__Work request__:
Copy each line below in which the string "will" appears.
........
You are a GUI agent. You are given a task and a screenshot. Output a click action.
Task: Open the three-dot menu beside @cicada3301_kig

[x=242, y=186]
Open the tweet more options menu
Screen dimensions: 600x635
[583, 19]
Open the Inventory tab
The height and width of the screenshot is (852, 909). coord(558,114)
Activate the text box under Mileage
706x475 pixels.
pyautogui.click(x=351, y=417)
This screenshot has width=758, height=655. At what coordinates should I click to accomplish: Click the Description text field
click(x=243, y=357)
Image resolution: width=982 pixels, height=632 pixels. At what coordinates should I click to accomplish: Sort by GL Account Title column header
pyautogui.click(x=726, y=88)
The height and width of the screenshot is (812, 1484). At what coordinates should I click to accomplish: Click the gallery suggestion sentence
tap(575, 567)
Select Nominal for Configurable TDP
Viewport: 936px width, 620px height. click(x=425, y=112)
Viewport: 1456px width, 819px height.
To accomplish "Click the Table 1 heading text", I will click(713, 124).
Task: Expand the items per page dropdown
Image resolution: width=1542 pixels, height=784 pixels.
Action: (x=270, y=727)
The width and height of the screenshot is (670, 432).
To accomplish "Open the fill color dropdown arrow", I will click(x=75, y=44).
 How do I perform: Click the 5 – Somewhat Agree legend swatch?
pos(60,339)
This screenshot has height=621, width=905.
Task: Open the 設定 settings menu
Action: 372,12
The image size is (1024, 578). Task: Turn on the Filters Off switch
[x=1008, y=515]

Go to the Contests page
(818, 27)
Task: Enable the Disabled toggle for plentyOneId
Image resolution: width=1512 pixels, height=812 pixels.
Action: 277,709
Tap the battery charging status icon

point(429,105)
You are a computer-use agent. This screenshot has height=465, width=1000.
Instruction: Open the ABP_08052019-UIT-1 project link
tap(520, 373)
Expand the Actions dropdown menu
........
__Result for this exercise__:
To accomplish "Click the Table 1 heading text", I will click(713, 124).
To accomplish "Open the fill color dropdown arrow", I will click(x=75, y=44).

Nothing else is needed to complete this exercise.